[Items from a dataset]
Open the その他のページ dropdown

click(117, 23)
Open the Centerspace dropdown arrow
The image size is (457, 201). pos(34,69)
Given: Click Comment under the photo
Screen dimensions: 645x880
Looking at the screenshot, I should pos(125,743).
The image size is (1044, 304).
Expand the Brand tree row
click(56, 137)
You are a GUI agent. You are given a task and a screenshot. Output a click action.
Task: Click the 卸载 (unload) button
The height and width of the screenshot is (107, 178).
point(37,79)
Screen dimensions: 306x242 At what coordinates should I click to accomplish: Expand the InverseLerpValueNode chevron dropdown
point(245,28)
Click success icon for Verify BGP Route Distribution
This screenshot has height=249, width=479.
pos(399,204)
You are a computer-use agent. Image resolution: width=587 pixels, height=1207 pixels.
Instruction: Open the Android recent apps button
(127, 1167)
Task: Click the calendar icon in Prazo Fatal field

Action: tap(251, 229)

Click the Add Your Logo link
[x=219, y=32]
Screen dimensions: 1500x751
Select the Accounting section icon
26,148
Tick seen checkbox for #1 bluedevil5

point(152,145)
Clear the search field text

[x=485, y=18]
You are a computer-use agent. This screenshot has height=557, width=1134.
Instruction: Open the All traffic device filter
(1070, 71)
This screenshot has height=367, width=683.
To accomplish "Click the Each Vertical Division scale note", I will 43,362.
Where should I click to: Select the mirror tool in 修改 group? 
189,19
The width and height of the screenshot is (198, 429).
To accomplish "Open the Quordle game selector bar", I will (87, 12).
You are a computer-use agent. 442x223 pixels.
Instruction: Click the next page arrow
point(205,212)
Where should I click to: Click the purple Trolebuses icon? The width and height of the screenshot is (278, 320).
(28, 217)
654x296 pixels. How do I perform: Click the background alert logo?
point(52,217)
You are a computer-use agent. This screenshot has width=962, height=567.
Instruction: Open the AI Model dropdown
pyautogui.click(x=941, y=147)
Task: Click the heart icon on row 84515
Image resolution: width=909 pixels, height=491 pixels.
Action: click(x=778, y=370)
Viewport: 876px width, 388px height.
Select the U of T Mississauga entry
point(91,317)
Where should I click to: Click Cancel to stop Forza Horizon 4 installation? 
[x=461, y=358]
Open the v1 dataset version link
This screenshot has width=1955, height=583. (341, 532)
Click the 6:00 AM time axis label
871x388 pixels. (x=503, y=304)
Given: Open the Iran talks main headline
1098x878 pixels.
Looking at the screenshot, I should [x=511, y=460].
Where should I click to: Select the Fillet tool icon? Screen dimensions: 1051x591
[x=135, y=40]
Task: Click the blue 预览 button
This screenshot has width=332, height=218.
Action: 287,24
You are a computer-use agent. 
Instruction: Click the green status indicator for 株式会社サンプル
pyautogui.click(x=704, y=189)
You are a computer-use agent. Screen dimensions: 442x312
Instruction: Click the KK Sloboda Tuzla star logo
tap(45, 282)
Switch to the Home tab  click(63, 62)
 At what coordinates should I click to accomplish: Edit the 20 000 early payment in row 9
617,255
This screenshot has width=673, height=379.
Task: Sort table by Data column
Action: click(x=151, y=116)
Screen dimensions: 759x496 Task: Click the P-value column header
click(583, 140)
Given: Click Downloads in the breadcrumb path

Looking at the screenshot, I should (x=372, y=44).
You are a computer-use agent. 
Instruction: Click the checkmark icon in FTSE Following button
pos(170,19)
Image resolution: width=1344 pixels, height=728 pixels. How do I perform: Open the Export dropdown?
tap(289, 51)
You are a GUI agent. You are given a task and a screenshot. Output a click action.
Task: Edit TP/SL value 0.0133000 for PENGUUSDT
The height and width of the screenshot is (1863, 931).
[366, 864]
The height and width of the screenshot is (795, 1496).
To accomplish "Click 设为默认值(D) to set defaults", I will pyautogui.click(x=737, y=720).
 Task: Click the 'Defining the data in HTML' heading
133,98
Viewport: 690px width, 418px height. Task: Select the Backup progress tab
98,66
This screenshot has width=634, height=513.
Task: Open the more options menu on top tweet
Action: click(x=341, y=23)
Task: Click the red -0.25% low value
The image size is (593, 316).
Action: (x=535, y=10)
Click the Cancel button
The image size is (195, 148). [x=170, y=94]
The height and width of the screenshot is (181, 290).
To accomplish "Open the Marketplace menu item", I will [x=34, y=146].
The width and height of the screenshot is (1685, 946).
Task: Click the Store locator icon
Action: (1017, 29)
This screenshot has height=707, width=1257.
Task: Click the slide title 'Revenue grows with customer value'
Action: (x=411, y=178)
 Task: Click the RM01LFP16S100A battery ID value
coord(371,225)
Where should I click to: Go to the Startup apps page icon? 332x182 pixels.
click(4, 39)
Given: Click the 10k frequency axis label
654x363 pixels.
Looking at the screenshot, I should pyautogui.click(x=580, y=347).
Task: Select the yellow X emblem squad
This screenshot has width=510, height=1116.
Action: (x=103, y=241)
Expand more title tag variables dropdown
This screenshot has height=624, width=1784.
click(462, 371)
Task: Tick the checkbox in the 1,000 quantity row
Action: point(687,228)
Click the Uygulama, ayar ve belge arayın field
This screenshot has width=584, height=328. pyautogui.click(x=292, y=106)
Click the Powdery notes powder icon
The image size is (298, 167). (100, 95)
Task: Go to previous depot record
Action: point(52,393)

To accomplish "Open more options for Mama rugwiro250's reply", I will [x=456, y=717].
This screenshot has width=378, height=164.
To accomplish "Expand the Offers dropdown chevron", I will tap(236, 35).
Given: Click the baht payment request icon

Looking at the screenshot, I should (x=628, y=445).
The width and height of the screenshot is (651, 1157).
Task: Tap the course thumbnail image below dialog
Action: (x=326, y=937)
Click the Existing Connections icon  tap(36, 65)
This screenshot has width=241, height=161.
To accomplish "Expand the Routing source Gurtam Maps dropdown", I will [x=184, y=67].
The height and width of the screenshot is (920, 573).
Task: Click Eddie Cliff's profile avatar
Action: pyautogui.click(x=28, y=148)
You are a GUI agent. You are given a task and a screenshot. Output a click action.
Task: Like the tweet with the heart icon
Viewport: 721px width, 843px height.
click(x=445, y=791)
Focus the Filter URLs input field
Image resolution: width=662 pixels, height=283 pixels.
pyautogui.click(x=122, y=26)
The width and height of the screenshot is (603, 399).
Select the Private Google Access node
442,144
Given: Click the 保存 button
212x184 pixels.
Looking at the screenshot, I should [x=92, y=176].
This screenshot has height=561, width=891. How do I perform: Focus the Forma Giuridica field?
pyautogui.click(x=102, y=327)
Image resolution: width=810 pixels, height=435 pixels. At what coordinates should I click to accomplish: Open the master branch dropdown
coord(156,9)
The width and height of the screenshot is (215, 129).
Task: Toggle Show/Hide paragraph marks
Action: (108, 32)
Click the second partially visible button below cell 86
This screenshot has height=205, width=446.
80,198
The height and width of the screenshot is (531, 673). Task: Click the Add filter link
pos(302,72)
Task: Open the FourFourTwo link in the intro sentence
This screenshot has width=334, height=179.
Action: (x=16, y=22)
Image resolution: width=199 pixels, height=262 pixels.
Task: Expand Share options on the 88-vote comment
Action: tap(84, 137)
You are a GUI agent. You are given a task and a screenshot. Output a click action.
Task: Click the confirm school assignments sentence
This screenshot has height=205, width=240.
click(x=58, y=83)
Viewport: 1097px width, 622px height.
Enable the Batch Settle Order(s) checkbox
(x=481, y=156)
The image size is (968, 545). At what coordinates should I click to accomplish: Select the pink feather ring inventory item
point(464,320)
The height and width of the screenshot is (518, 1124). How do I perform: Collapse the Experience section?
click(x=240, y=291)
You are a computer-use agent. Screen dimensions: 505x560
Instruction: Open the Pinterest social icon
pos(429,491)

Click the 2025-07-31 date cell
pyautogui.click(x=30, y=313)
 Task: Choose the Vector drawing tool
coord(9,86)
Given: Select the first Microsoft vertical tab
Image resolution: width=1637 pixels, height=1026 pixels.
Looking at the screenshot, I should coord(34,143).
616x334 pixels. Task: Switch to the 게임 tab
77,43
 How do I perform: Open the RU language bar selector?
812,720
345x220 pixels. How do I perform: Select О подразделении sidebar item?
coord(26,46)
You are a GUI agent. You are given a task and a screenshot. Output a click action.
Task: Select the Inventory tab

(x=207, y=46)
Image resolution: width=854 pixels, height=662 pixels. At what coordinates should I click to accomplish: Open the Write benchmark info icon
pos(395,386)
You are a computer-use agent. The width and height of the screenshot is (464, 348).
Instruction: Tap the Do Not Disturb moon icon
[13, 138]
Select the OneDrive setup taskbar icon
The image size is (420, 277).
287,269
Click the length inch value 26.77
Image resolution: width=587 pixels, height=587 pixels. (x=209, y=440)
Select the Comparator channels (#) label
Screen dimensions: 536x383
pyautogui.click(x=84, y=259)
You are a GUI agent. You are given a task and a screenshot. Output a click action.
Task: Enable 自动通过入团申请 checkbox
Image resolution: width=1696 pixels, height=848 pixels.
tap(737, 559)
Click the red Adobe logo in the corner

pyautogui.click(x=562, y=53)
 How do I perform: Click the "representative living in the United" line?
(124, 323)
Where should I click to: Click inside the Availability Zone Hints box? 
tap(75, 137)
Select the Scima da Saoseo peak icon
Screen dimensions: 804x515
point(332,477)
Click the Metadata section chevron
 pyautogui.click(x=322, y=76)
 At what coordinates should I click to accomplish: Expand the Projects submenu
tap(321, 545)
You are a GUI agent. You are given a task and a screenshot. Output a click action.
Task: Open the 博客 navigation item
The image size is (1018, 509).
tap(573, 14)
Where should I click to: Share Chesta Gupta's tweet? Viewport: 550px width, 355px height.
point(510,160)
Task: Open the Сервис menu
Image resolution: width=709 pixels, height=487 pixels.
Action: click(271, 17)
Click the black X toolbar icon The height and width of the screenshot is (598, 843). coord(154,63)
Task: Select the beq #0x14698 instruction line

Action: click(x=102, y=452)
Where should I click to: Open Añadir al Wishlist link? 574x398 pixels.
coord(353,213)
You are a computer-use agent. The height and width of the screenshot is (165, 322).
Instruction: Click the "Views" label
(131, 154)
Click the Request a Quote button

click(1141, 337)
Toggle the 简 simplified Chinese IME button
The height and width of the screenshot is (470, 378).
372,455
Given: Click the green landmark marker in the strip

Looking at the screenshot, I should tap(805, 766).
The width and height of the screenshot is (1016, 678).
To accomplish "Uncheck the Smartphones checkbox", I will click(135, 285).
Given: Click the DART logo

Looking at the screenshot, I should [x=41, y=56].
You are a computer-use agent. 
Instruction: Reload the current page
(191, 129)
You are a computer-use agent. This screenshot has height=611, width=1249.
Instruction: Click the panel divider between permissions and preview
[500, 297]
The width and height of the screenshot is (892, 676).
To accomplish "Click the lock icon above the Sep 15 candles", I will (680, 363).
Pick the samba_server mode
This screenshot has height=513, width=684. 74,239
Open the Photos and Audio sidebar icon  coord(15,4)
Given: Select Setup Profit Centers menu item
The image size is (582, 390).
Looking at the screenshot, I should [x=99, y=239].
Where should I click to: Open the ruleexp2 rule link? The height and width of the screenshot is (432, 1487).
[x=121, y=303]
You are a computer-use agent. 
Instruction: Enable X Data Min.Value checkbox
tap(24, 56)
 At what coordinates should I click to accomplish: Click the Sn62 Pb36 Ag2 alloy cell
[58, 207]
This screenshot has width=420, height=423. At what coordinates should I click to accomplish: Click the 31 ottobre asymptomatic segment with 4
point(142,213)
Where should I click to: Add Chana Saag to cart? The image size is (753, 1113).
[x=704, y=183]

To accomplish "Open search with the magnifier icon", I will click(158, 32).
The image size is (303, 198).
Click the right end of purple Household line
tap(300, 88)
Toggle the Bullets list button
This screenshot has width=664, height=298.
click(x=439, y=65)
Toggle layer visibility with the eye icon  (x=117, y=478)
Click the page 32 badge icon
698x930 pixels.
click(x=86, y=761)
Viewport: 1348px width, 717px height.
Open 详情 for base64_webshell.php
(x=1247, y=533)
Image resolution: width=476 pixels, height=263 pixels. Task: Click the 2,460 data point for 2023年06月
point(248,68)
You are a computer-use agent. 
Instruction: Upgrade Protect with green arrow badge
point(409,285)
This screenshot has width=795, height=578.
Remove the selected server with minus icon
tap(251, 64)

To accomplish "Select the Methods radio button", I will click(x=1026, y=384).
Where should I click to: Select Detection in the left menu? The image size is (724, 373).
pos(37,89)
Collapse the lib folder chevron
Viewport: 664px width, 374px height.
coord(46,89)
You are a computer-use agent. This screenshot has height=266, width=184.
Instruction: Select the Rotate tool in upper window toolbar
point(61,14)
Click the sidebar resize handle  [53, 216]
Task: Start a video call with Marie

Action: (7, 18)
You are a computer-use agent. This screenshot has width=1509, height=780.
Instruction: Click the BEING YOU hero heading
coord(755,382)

What is being asked ::
Write out the records above from the line with "will [x=456, y=717]." up to and including the line with "Action: pyautogui.click(x=28, y=148)", copying each line exactly.

Task output ::
To accomplish "Open more options for Mama rugwiro250's reply", I will [x=456, y=717].
This screenshot has width=378, height=164.
To accomplish "Expand the Offers dropdown chevron", I will tap(236, 35).
Given: Click the baht payment request icon

Looking at the screenshot, I should (x=628, y=445).
The width and height of the screenshot is (651, 1157).
Task: Tap the course thumbnail image below dialog
Action: (x=326, y=937)
Click the Existing Connections icon  tap(36, 65)
This screenshot has width=241, height=161.
To accomplish "Expand the Routing source Gurtam Maps dropdown", I will [x=184, y=67].
The height and width of the screenshot is (920, 573).
Task: Click Eddie Cliff's profile avatar
Action: pyautogui.click(x=28, y=148)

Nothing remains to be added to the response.